- _TASK STATEMENT_: Using the records below, reproduce exactly the lines from the one containing "Task: Open the black-and-white article photo" through the end, and nothing more; skip the images.

Pixel coordinate grounding data

# # # # #

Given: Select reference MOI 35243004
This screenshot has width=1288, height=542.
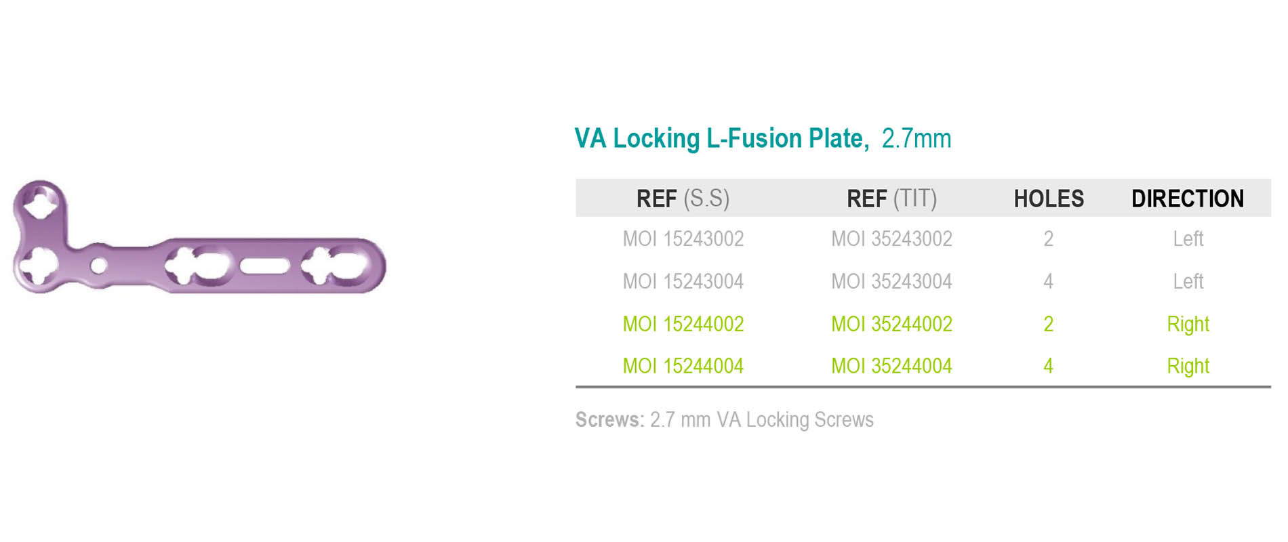Looking at the screenshot, I should point(891,281).
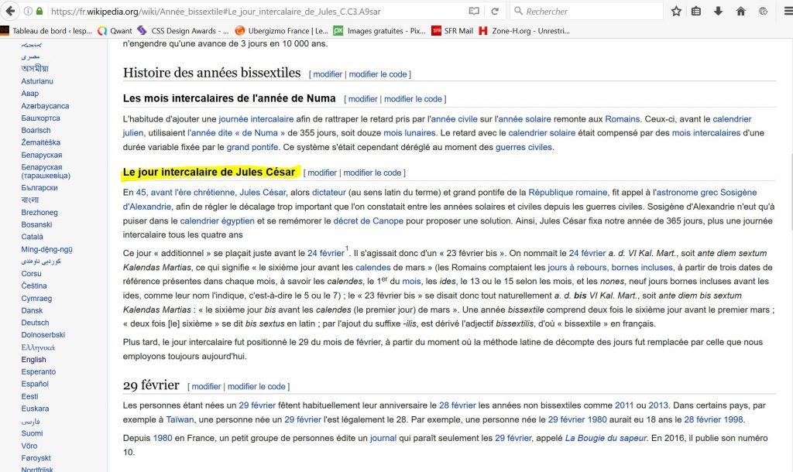Screen dimensions: 793x472
Task: Open downloads with the down arrow icon
Action: click(719, 12)
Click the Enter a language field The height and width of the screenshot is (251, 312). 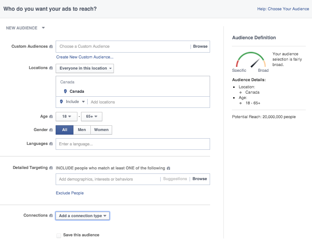(x=133, y=144)
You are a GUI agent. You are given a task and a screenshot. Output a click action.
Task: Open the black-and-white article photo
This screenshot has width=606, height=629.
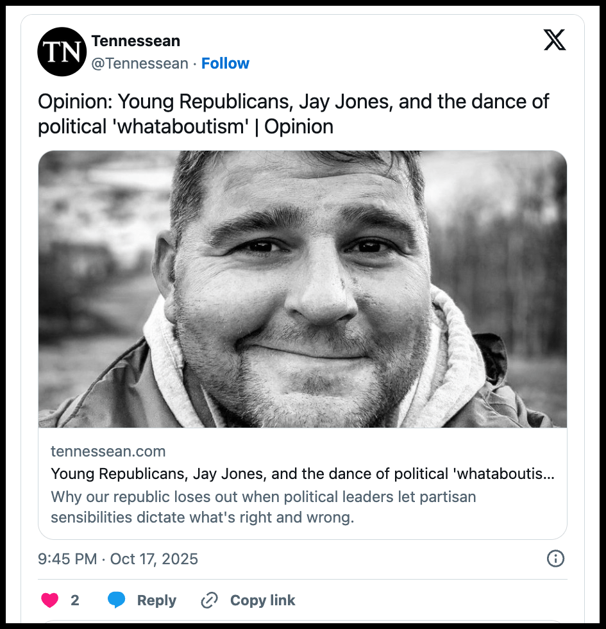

# # # # #

- _SOLVED PROBLEM_:
Task: Open the black-and-white article photo
This screenshot has width=606, height=629.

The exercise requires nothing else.